**What to work on**. Copy out each of the entries below word for word, but leave out the pictures.

**Provided data**.
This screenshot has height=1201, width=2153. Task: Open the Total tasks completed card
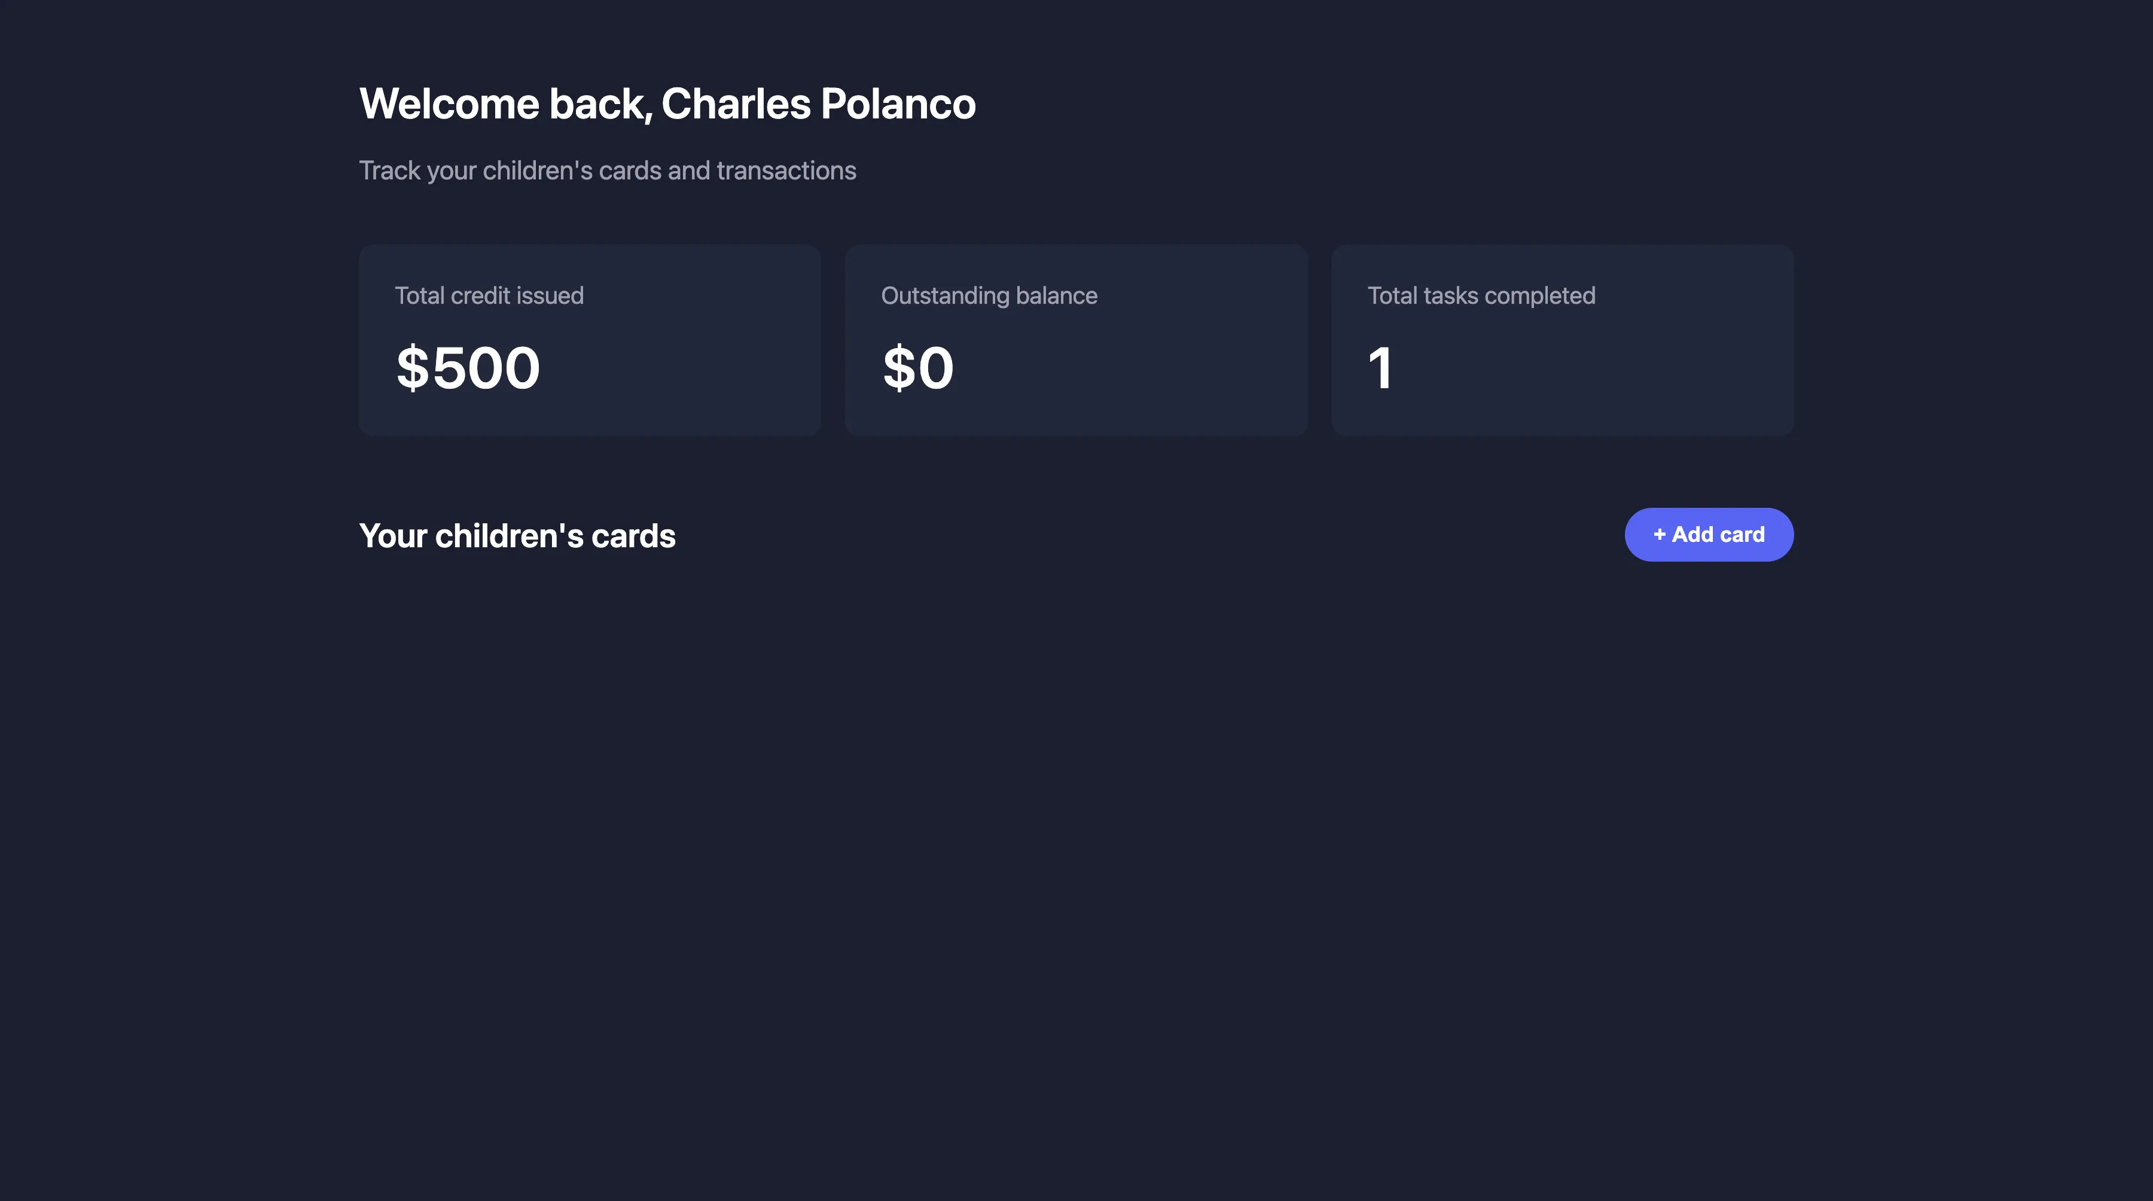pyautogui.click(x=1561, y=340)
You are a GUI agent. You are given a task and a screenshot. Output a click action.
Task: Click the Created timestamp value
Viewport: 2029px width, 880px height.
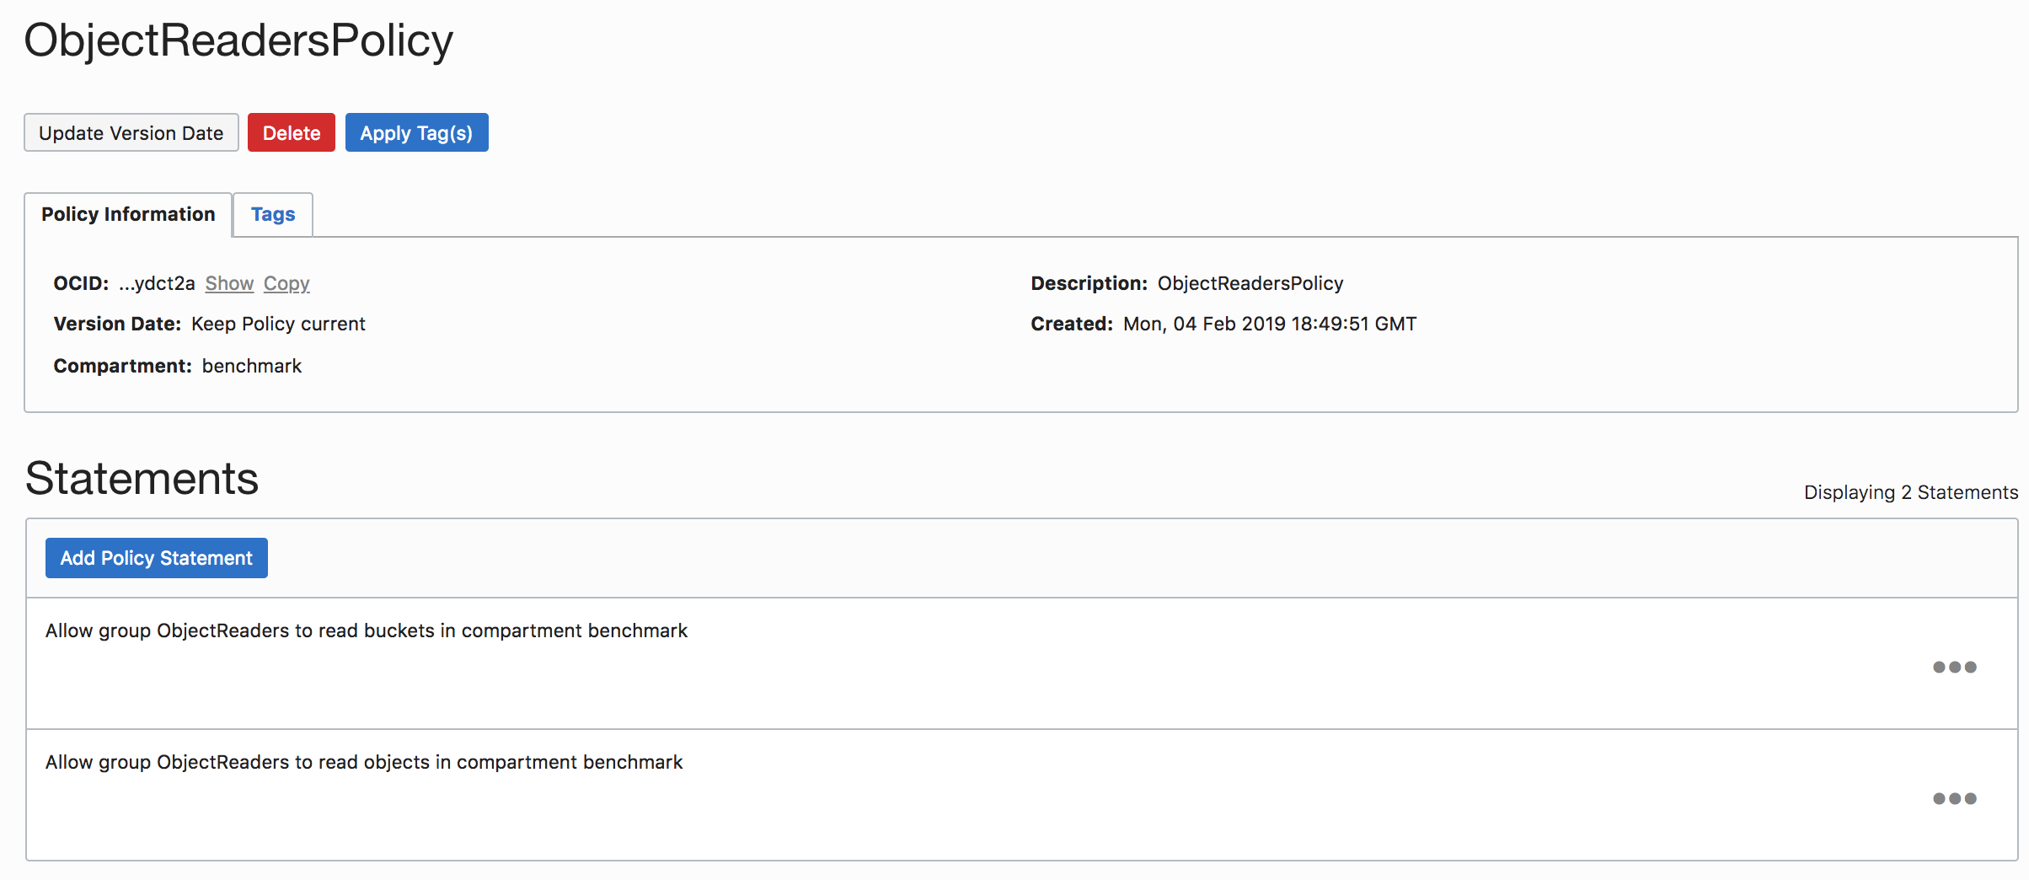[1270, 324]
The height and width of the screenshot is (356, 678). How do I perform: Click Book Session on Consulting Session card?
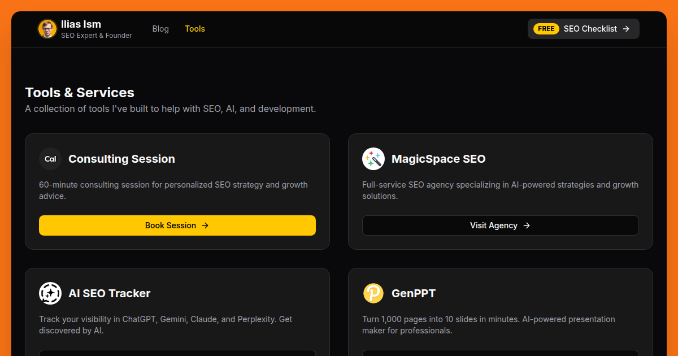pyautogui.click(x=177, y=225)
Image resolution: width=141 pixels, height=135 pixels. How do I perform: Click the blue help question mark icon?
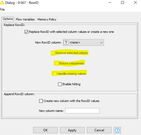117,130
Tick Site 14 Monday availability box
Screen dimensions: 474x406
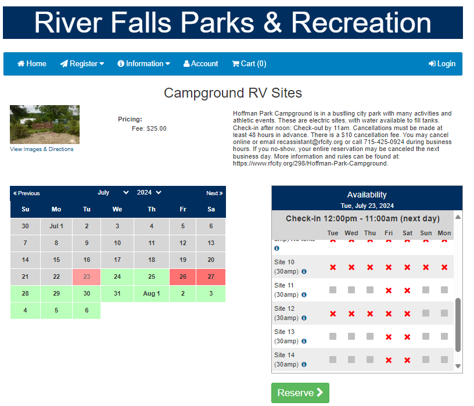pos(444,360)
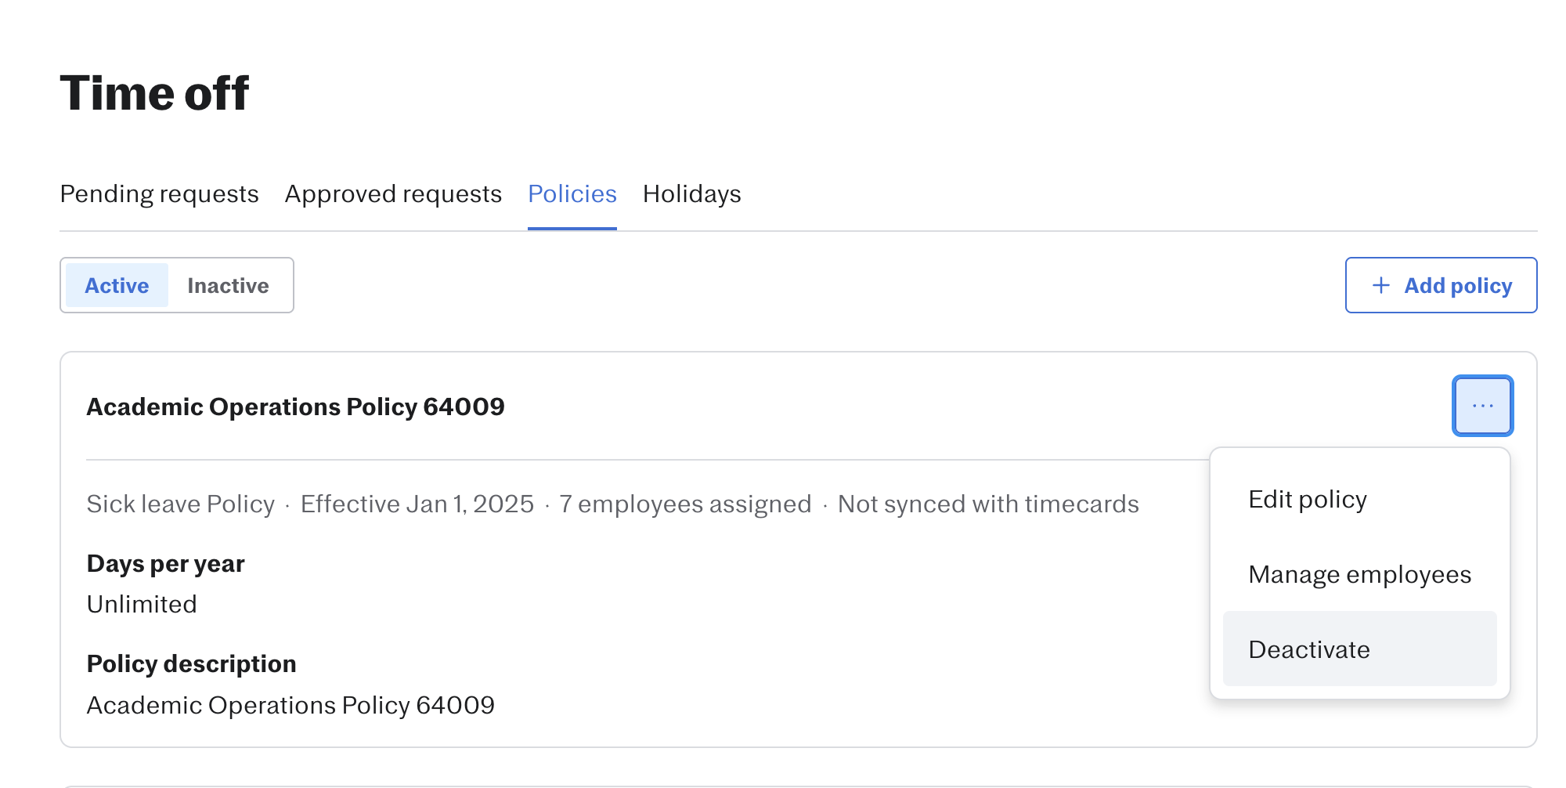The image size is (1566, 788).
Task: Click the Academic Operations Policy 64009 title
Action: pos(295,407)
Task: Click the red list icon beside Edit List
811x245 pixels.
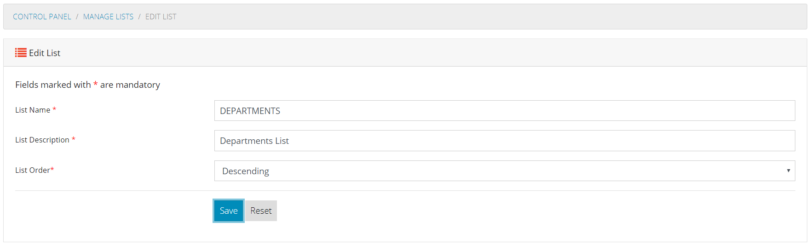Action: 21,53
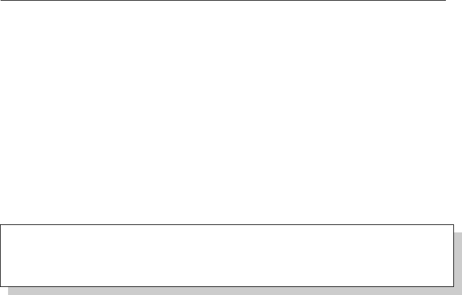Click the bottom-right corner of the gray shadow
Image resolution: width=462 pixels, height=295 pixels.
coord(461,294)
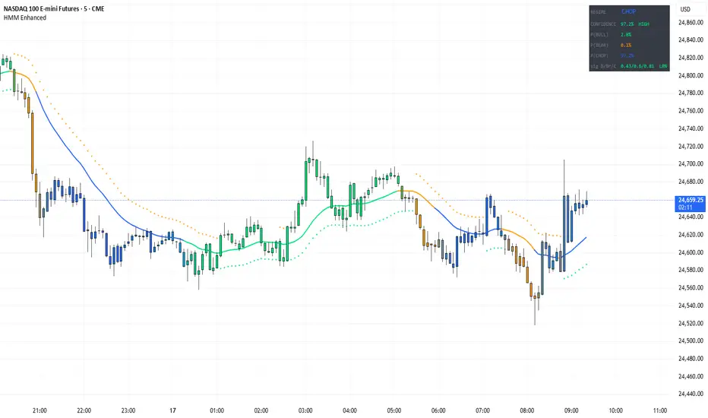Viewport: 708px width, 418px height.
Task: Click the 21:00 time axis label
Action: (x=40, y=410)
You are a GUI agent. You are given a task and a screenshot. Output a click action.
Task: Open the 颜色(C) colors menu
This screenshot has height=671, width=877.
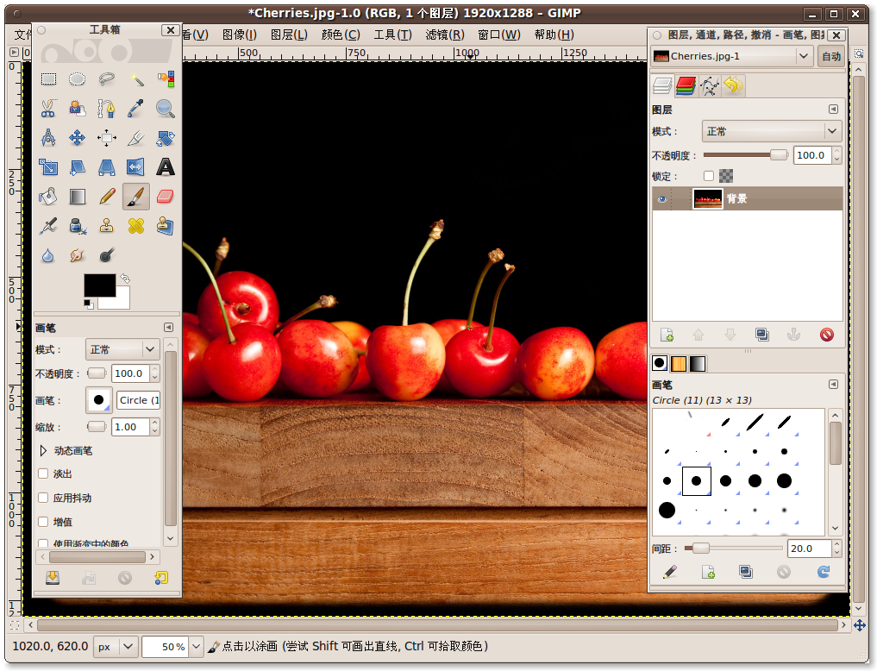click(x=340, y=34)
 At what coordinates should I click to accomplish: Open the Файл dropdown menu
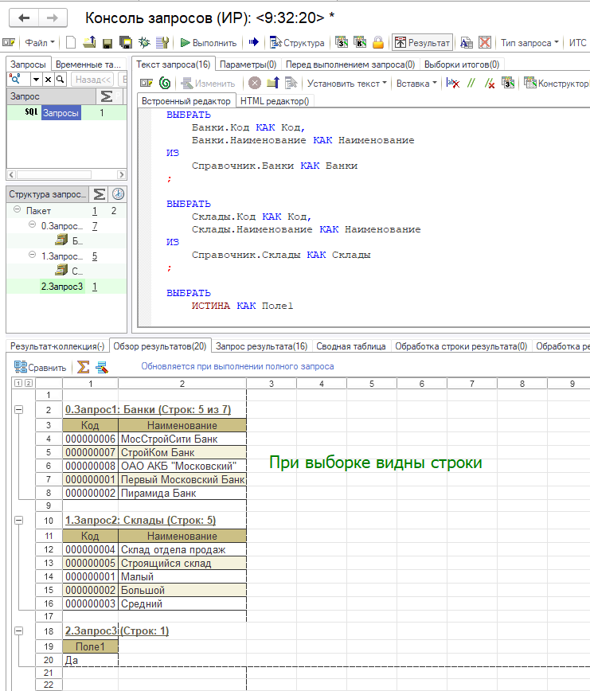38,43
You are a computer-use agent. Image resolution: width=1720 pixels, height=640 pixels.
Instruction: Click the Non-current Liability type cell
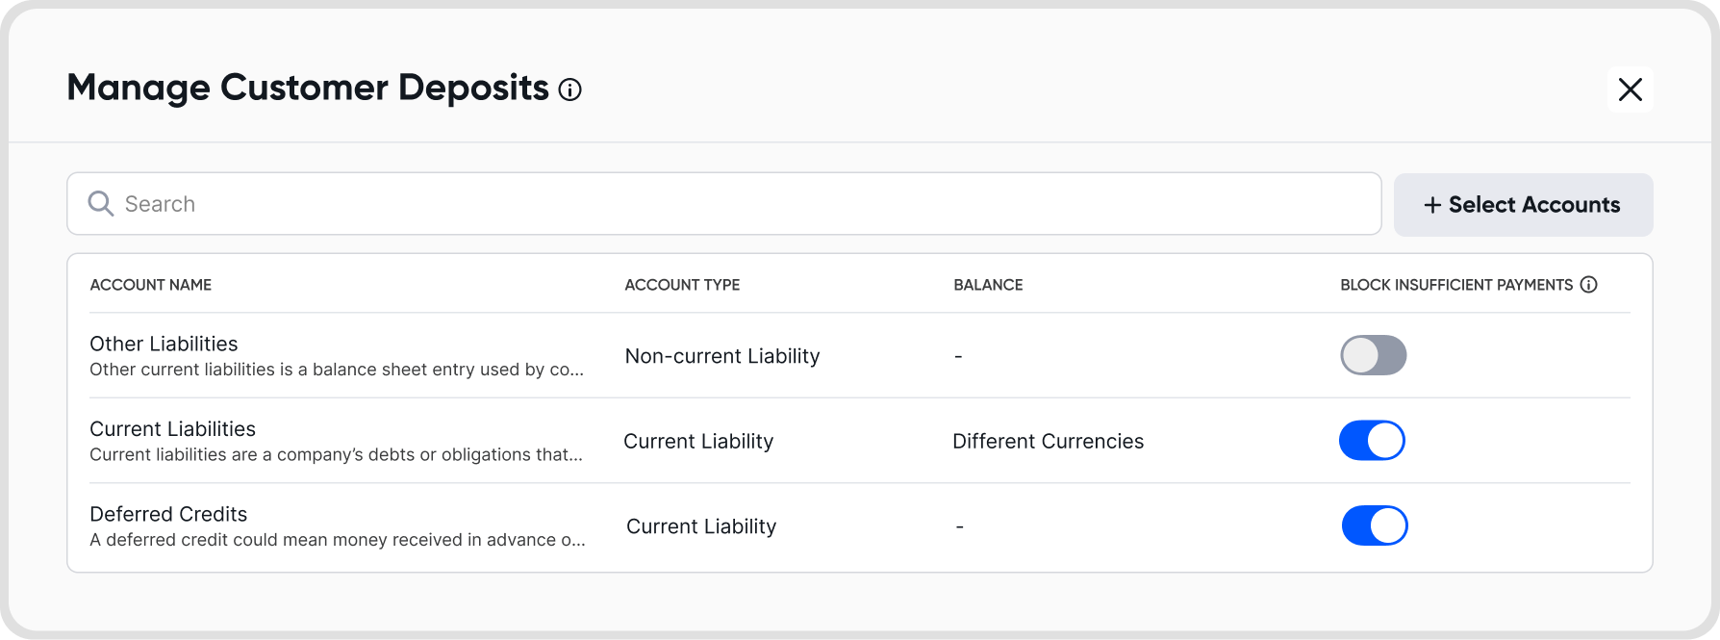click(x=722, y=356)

**Expected answer**.
This screenshot has height=1201, width=2153. Task: Open the Total tasks completed card
pyautogui.click(x=1561, y=340)
You are a GUI agent. You are given a task and a screenshot. Output a click action.
Task: Click the Created timestamp value
Viewport: 2029px width, 880px height.
[1270, 324]
The height and width of the screenshot is (356, 678). How do I perform: Click Book Session on Consulting Session card?
pyautogui.click(x=177, y=225)
Image resolution: width=141 pixels, height=135 pixels. How do I perform: Click the blue help question mark icon?
117,130
Tick Site 14 Monday availability box
Screen dimensions: 474x406
pos(444,360)
The image size is (1566, 788).
Task: Click the Academic Operations Policy 64009 title
Action: pos(295,407)
Task: Click the red list icon beside Edit List
811x245 pixels.
Action: 21,53
Click the bottom-right corner of the gray shadow
Image resolution: width=462 pixels, height=295 pixels.
coord(461,294)
Viewport: 708px width, 418px height.
Task: Click the 21:00 time axis label
Action: (x=40, y=410)
You are a GUI agent. You are given a task and a screenshot. Output a click action.
Task: Open the 颜色(C) colors menu
This screenshot has height=671, width=877.
click(x=340, y=34)
 At what coordinates should I click to accomplish: Open the Файл dropdown menu
38,43
You are a computer-use agent. Image resolution: width=1720 pixels, height=640 pixels.
Instruction: Click the Non-current Liability type cell
click(x=722, y=356)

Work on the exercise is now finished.